The source of the positive results this weekend was mostly the starting pitching, as Dylan Covey, Rodon, and Reynaldo Lopez combined to allowed just three earned runs in 17 1/3 innings. Covey, in particular, continued his surprising ascent by going toe-to-toe with Sale. He struck out seven and allowed just three hits and one walk in six innings of work, and has been the most impressive member of the rotation since re-joining the team May 23. In four starts (excluding the brief doubleheader promotion he had in April), he’s struck out 25 and walked eight in 22 1/3 innings and hasn’t allowed more than two earned runs in any individual start.
It’s been a helluva turnaround for the 26-year-old who was thrown to the wolves and promptly devoured last year as a Rule 5 pick after only throwing 29 1/3 innings above A-ball up to that point. A former first round pick whose career path and life completely changed when he was diagnosed with diabetes during a post-draft physical, Covey’s development has been anything but linear. It’s only been four starts, but the heavy sinking fastball that’s sat 93-95 has given hitters fits. Six of his eight swinging strikes on Friday came off the sinker, and against one of the best teams in baseball and opposed by one of the best pitchers in baseball, he put together the best start of his still young career, befuddling Red Sox hitters all night before a conservative Rick Renteria lifted him at just 83 pitches.
What Covey is going to be is still unclear. It’s only been four starts after all. But at the very least, he’s proven himself worthy of getting an extended look and further opportunities in a rotation that’s beginning to steady overall.
Rodon’s debut was mostly successful, even if it came during the White Sox one weekend defeat. After missing the first two months because of offseason shoulder surgery, the 25-year-old flashed the type of front-end stuff he’s always had while occasionally battling control that limited him to just five innings of work.
The rust was to be expected for a pitcher who has only thrown 69 1/3 mostly nice innings since the start of the 2017 season. Rodon is at his best when he’s working ahead and able to unleash his hellacious slider as a put-away pitch. But he often found himself behind in the count and relied on his change-up a bit more than you’d probably prefer considering it’s his third best pitch. Still, while his velocity was understandably not yet at full strength, he showed the ability to ramp it up when necessary to get out of trouble.
It wasn’t peak Rodon, but he showed no ill effects of the injury, and having a full-strength Rodon for the duration of 2018 will be a good thing for both this year’s team and the prospects of future contention.
Finally, there was Lopez, who again got positive results even if they may have been better than his peripherals. Six strikeouts and just one earned run in 6 1/3 innings works just fine, of course, but he also walked three and hit a batter, battling the usual bouts of wildness he’s displayed despite 13 generally successful starts.
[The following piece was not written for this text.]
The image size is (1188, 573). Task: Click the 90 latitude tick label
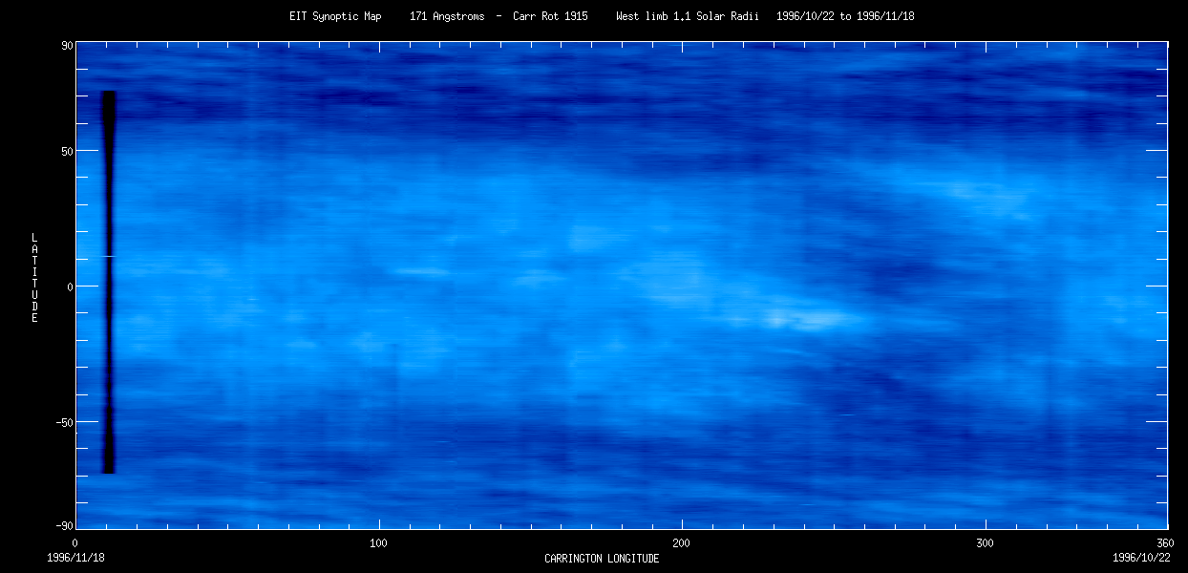point(68,45)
Even if Lopez appears to be playing with fire from start to start and even hitter to hitter at certain points, he shows enough promise to instill hope even if we wait for what sometimes seems like an inevitable crash toward mediocrity.
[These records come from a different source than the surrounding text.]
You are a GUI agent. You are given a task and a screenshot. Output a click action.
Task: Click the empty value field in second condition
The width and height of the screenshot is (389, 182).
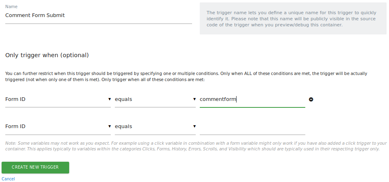point(252,126)
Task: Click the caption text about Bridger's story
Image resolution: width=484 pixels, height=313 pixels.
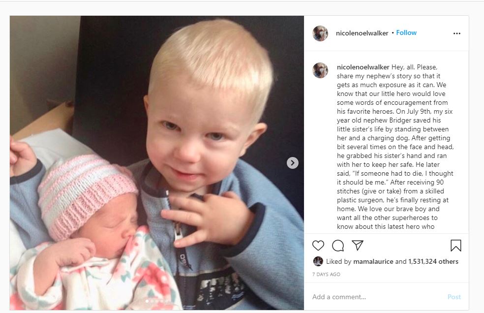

While we often get impatient waiting for prospects to become what we want or think they’re going to become, it’s important to remember that you rarely get a finished product from someone Lopez’s age. That may seem overly optimistic, but Lopez is getting good results while simultaneously working through command issues and a developing breaking pitch. It’s entirely possible he does come crashing back to earth in the way the advanced stats predict, but he’s still shown enough promise to make you feel better about his future than you might have before the season began.